- [AIM OF THE TASK]
Write out every record below exactly as it appears, omitting the pictures.

- [SUPPLIED MATERIAL]
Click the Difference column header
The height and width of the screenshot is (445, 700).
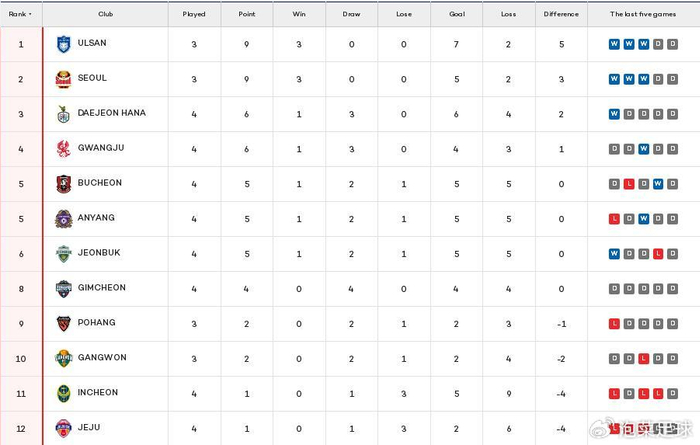tap(561, 15)
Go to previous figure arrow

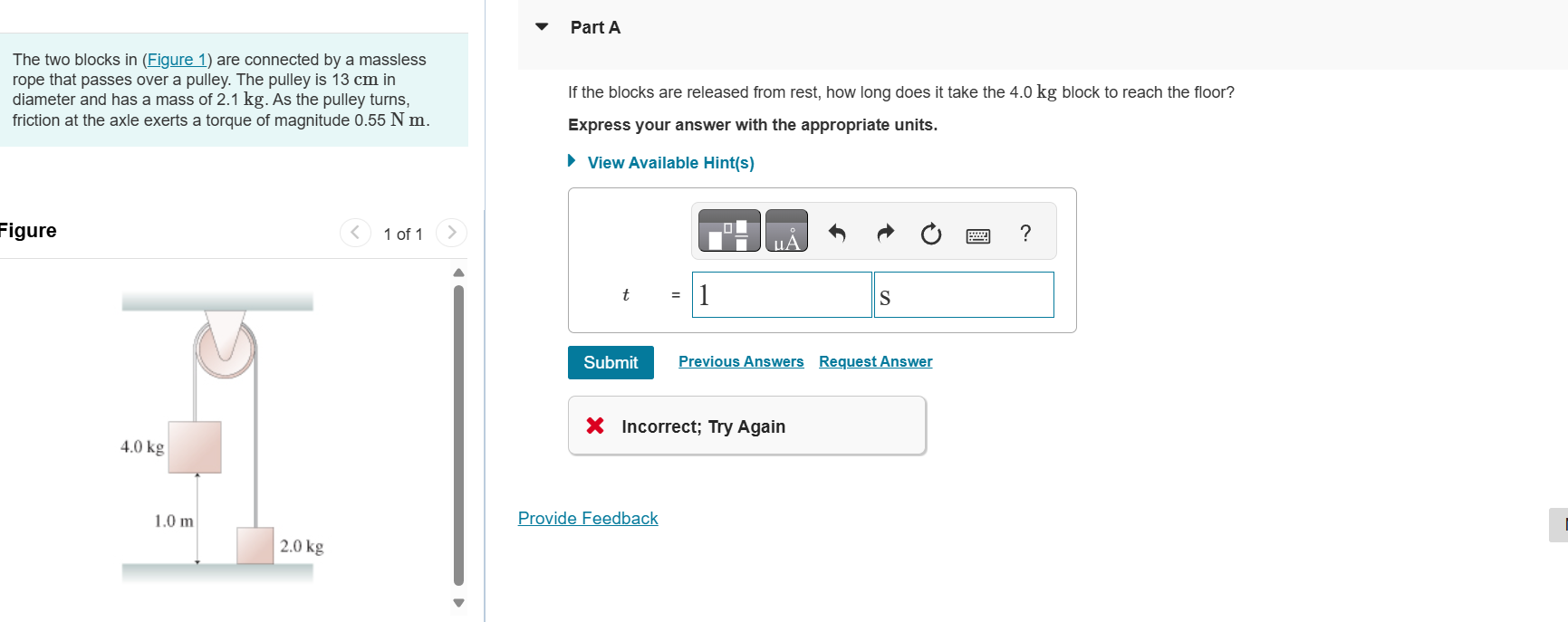pos(355,233)
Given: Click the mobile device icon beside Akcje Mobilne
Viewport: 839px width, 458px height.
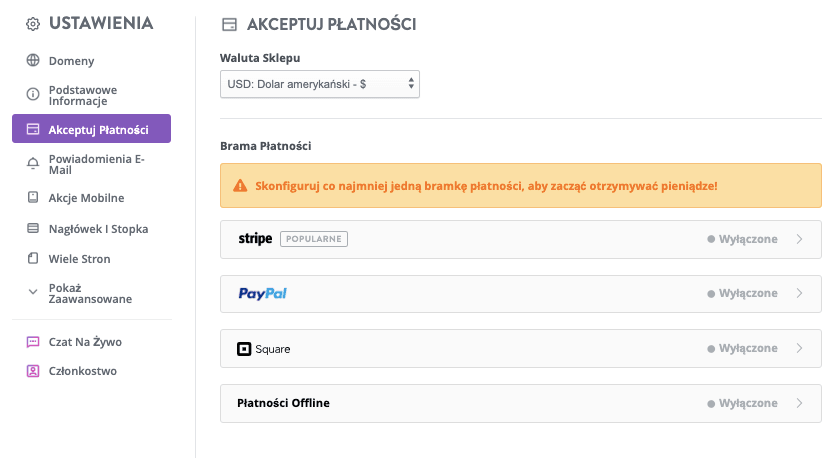Looking at the screenshot, I should pyautogui.click(x=33, y=197).
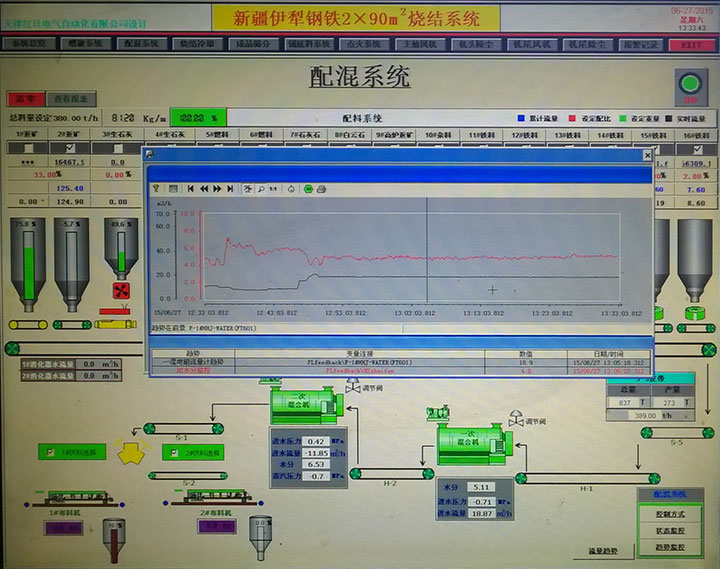Switch to the 点火系统 tab
The width and height of the screenshot is (720, 569).
366,44
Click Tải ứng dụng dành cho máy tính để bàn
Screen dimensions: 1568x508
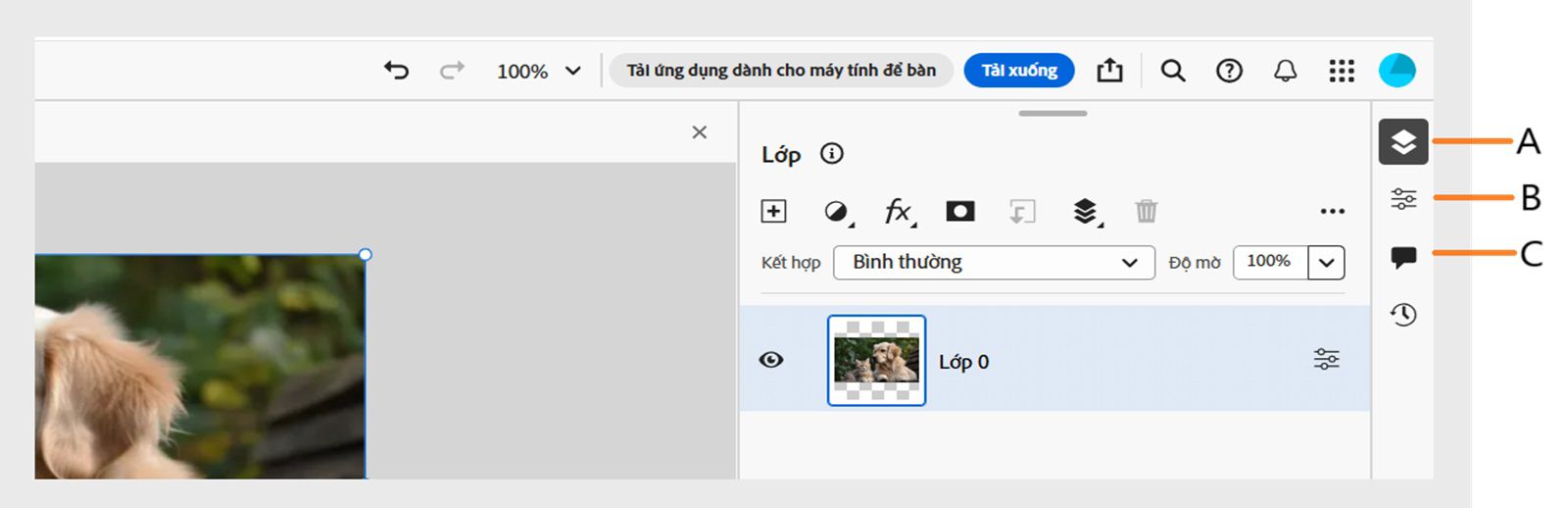pos(781,71)
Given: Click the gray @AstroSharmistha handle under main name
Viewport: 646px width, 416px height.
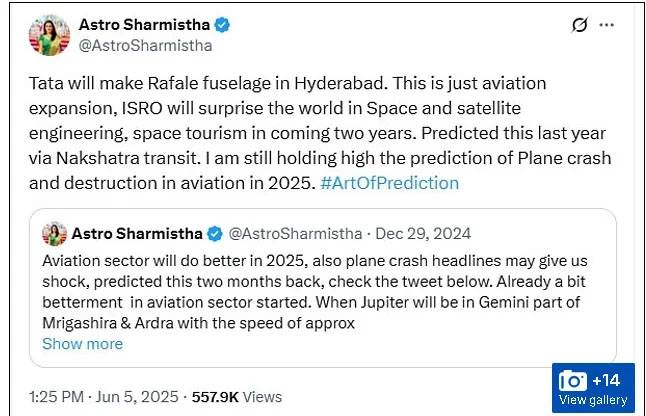Looking at the screenshot, I should [x=145, y=45].
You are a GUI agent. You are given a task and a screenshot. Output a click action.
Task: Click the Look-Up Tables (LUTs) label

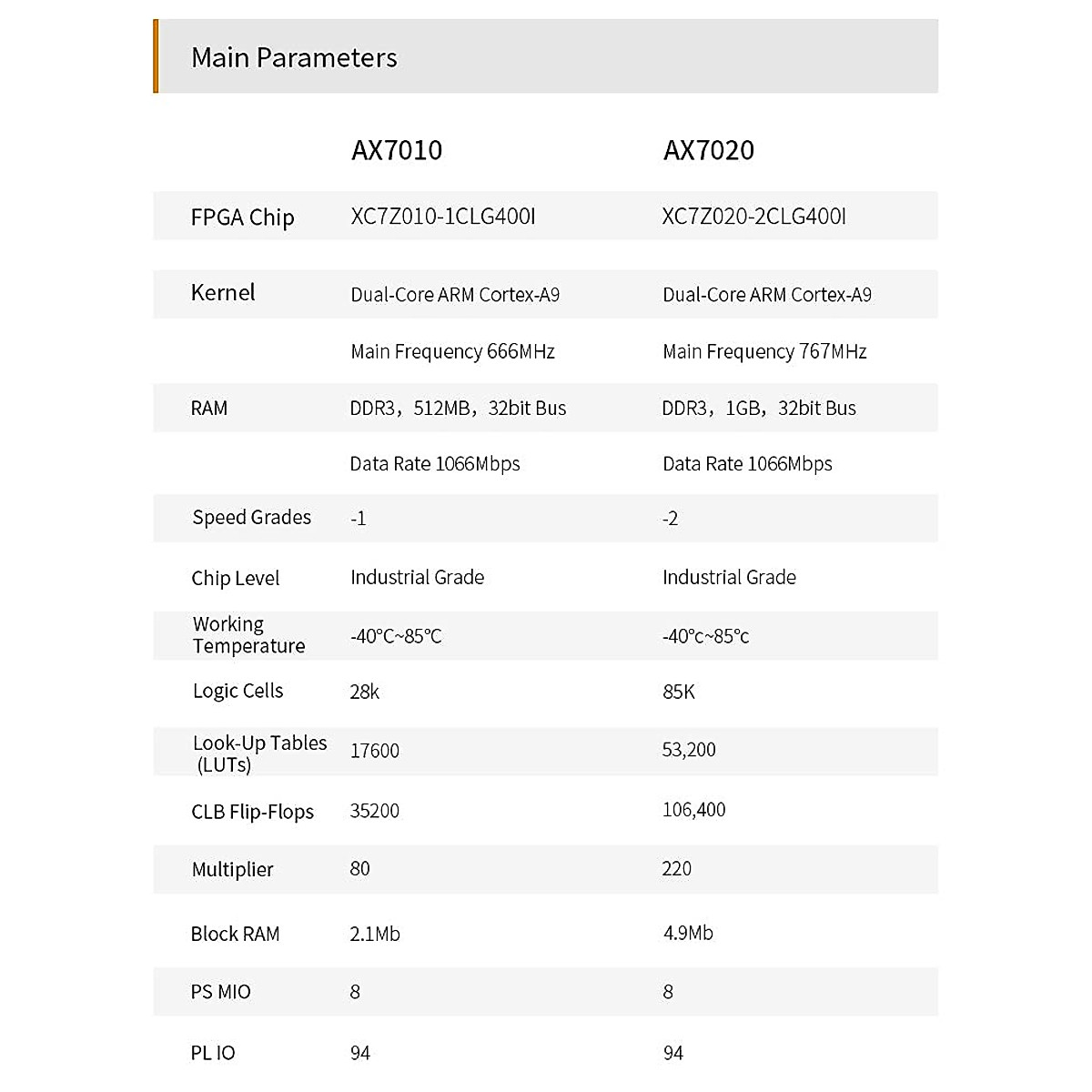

- [RESPONSE]
Click the Difference column header
The height and width of the screenshot is (445, 700).
tap(561, 15)
Go to previous figure arrow

pos(355,233)
Given: Click the mobile device icon beside Akcje Mobilne
Viewport: 839px width, 458px height.
Looking at the screenshot, I should pyautogui.click(x=33, y=197).
Switch to the 点火系统 tab
The width and height of the screenshot is (720, 569).
366,44
Click Tải ứng dụng dành cho máy tính để bàn
Screen dimensions: 1568x508
pos(781,71)
Given: Click the gray @AstroSharmistha handle under main name
Viewport: 646px width, 416px height.
Looking at the screenshot, I should [x=145, y=45].
You are a GUI agent. You are given a task and a screenshot. Output a click action.
Task: Click the Look-Up Tables (LUTs) label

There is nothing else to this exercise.